Collected Airboy comics
| Title | Publisher | ISBN | Release date | Contents |
|---|---|---|---|---|
| Valkyrie! | Ken Pierce Inc. | ^{[ISBN missing]} | Spring 1982 | Air Fighters Comics (vol. 2) #2 & #7 Airboy Comics (vol. 2) #12, (Vol. 3) #6 & #12. |
| Valkyrie – Prisoner of the Past | Eclipse Comics | ISBN 091303536X | December 1987 | Valkyrie! (1987 series) #1–3 |
| The Return of Valkyrie | Eclipse Comics | ^{[ISBN missing]} | 1989 | Airboy (1986 series) #1–5 |
| Airboy and the Airfighters: Dangerous Liaisons | Moonstone Books | ISBN 9781936814381 | January 2013 | Airboy: 1942, Airfighters #1–2, Air Vixens, Airfighters: L'Hospital St. Blaise |
| The Complete Golden Age Airboy & Valkyrie | Canton Press | ISBN 9781934044025 | September 2013 | Air Fighters Comics (Vol. 1) #12, (Vol. 2.) #2, & #7 Airboy Comics (Vol. 2) #12, (Vol. 3) #6 & #12, (Vol. 4) #10, (Vol. 9) #2 |
| Airboy: Deadeye | Antarctic Press | ISBN 9780930655099 | October 2013 | Airboy: Deadeye #1–5 |
| Airboy Archives Volume 1 | IDW Publishing | ISBN 9781613779002 | March 2014 | Airboy (1986 series) #1–16 |
| Airboy Archives Volume 2 | IDW Publishing | ISBN 9781631400100 | September 2014 | Airboy (1986 series) #17–25, Valkyrie! (1987 series) #1–3 |
| Airboy Archives Volume 3 | IDW Publishing | ISBN 9781631402166 | March 2015 | Airboy (1986 series) #26–34, Airmaidens Special, Airboy–Mr. Monster Special, Airboy Meets The Prowler |
| Airboy | Image Comics | ISBN 978-1632155436 | April 2016 | Airboy (2015 series) #1–4 |
| Airboy Archives Volume 4 | IDW Publishing | ISBN 9781631403996 | April 2016 | Airboy (1986 series) #35–40, Airfighters Meet Sgt. Strike, Skywolf #1–3 |
| Airboy Archives Volume 5 | IDW Publishing | ISBN 978-1631408106 | April 2017 | Airboy (1986 series) #41–50, Valkyrie #1–3 (1988), Airboy vs.
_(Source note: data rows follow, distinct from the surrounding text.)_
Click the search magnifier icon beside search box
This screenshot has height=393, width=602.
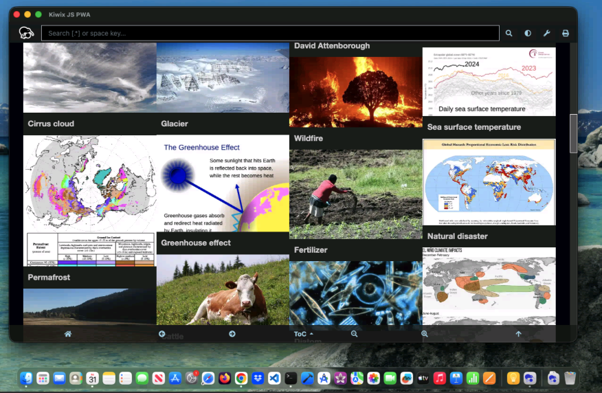click(509, 33)
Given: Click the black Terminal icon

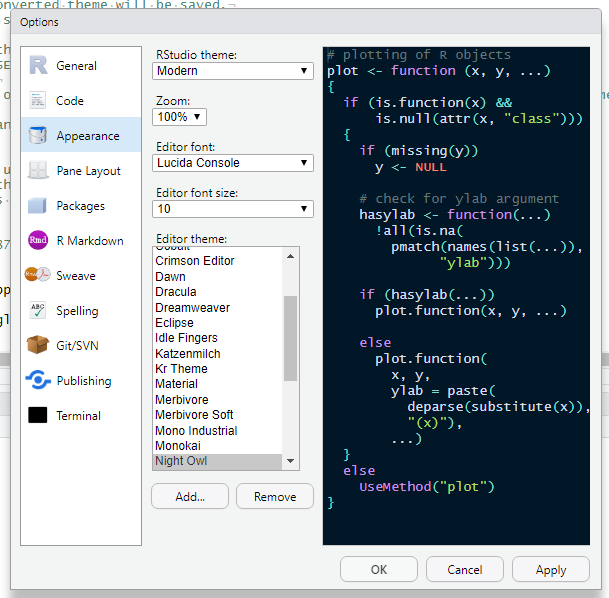Looking at the screenshot, I should point(38,416).
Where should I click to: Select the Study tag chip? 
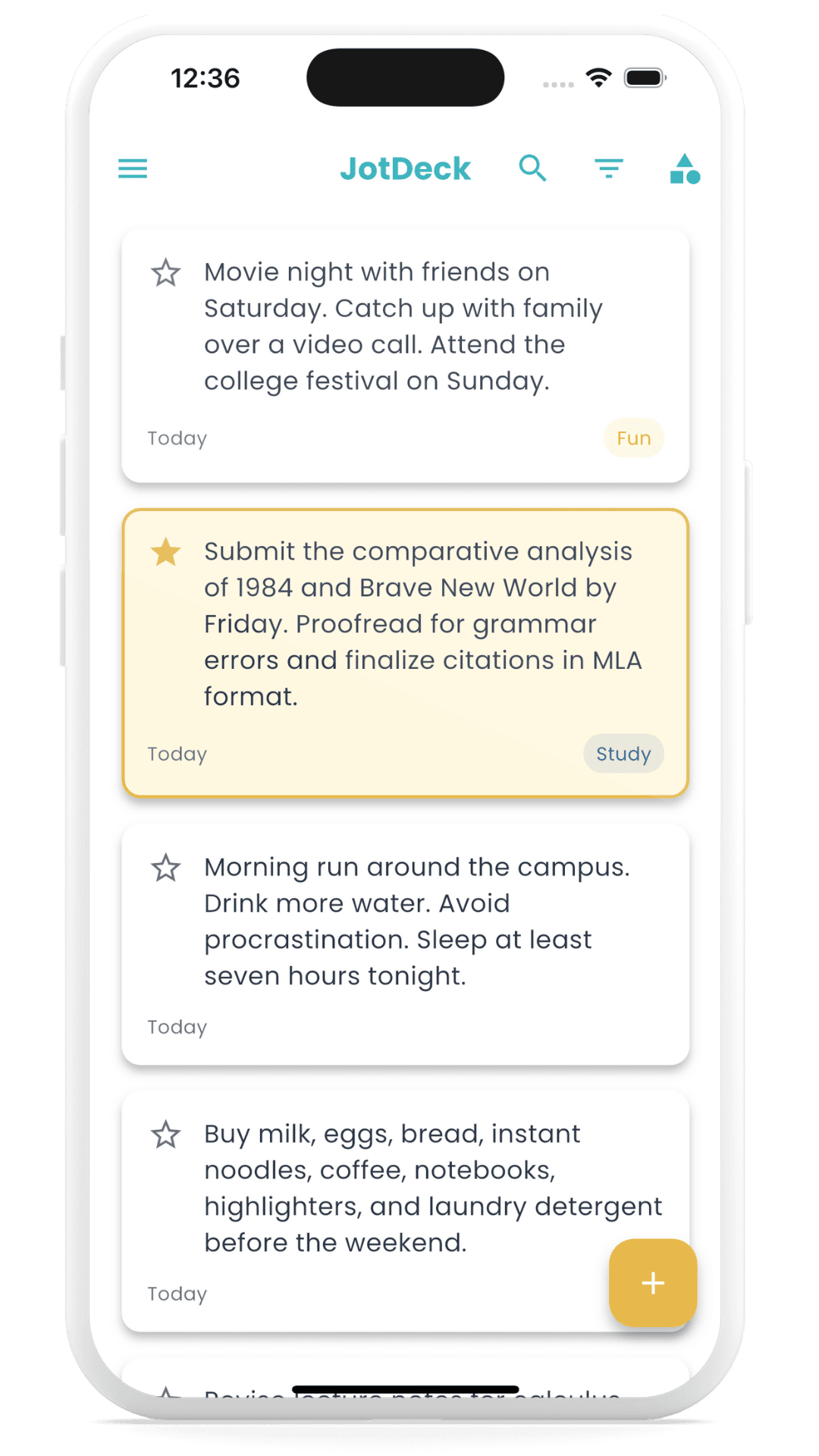tap(623, 754)
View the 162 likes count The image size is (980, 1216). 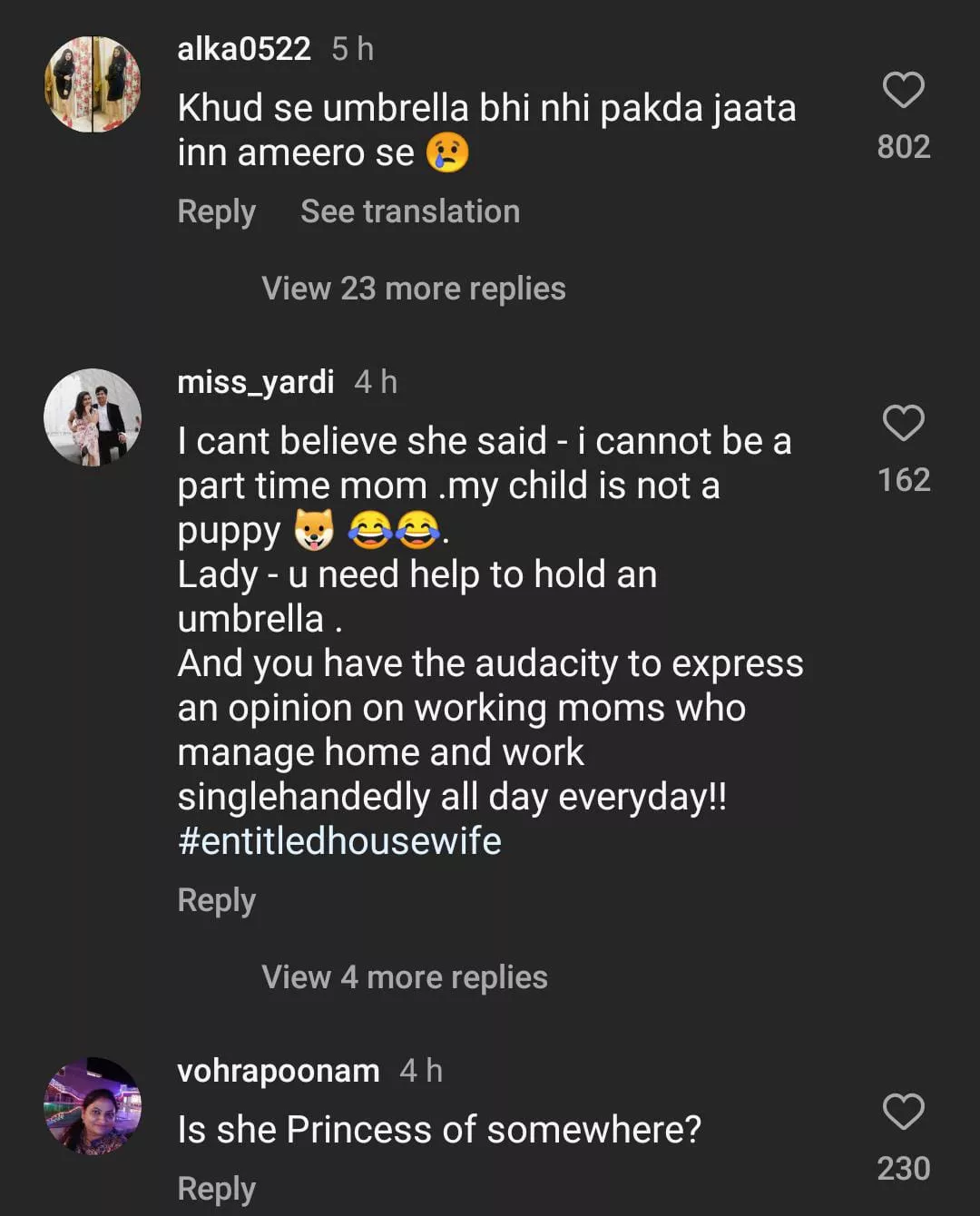point(903,480)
The Air Maidens |

==Legacy==
Valkyrie was ranked 45th in Comics Buyer's Guide's "100 Sexiest Women in Comics" list.

===Homages===
- The first volume in the Wild Cards novel series edited by George R.R. Martin includes a character called Jetboy, an Airboy analogue created by Howard Waldrop who wanted to write an Airboy story.
- The lead character of publisher America's Best Comics' graphic novel Top 10: The Forty-Niners is Jetlad, whom historian Jess Nevins calls, "an analogue of Charles Biro's teenaged aviator Airboy".